Dennis and Mary Zullig hit a string of bad luck. It started when Mary suffered a brain hemorrhage while in the car. After recovering from that, the next year brought about a hip replacement for Dennis.
This string of unfortunate events led Mary to think it was time to downsize their beloved home. “We weren’t getting any younger, after all,” Dennis adds with a laugh. Still, he was reluctant to downsize. He loved their home. They had made so many amazing memories there. And there was the worry about additional costs in buying a new home.
Then a one-story house down the street went on the market. “It seemed like the best of both worlds. We could stay close to our neighborhood, but downsize into a house that made more sense for us,” Dennis says. So they entered into an agreement to buy that house and sought a Realtor® to help sell the house they lived in.

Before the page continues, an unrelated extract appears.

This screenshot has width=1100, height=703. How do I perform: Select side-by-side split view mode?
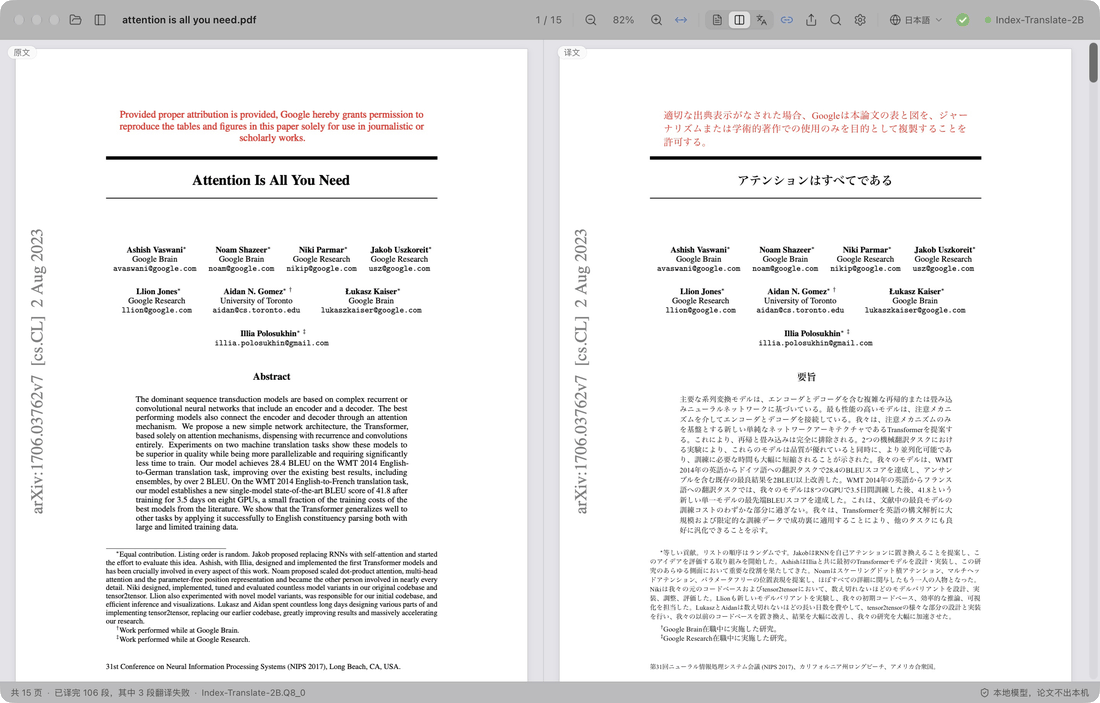pyautogui.click(x=739, y=20)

Enter Daymark Realty, wholly owned by Coastal. Daymark worked with the couple to help put their home on the market. As part of that process, they sought to learn why the couple wanted to move. It didn’t take a Daymark agent long to realize the Zulligs didn’t need to move.
The Zulligs were moving because they had to find a house with fewer stairs. Daymark looked at their current home and realized they could install a home elevator, eliminating the expenses of selling and upgrading the new home. More importantly, this elevator would keep the Zulligs in the home they loved.
There was only one problem. The Zulligs had already signed a purchase agreement for their next home. Another realtor might have sold the old home and taken the commission. But Daymark was more interested in helping the Zulligs.
The Daymark agent asked to review the contract and see what could be done. They found an error in the agreement. A key element of a legal contract was missing, thus invalidating the contract. With Daymark’s help, the Zulligs were able to stop the purchase and receive a full refund of their money.
“They could have pushed to sell our house but realized that wasn’t the best option for us. They knew our first choice was to stay in our home,” Dennis pointed out.
So, that’s exactly where the Zulligs stayed. In the house they had lived in for so long, the house where they had made so many memories.
And staying put carried an unexpected benefit. It meant they could be closer—both in location and emotionally—to Mary’s mother when she grew sick shortly after.
“Daymark’s suggestion to stay in our home changed everything. It kept us where we wanted to be, and helped protect our investment,” Dennis says with amazement. “And they had no reason to help us with that, other than the fact that they could see it was best for us. And that made all the difference.”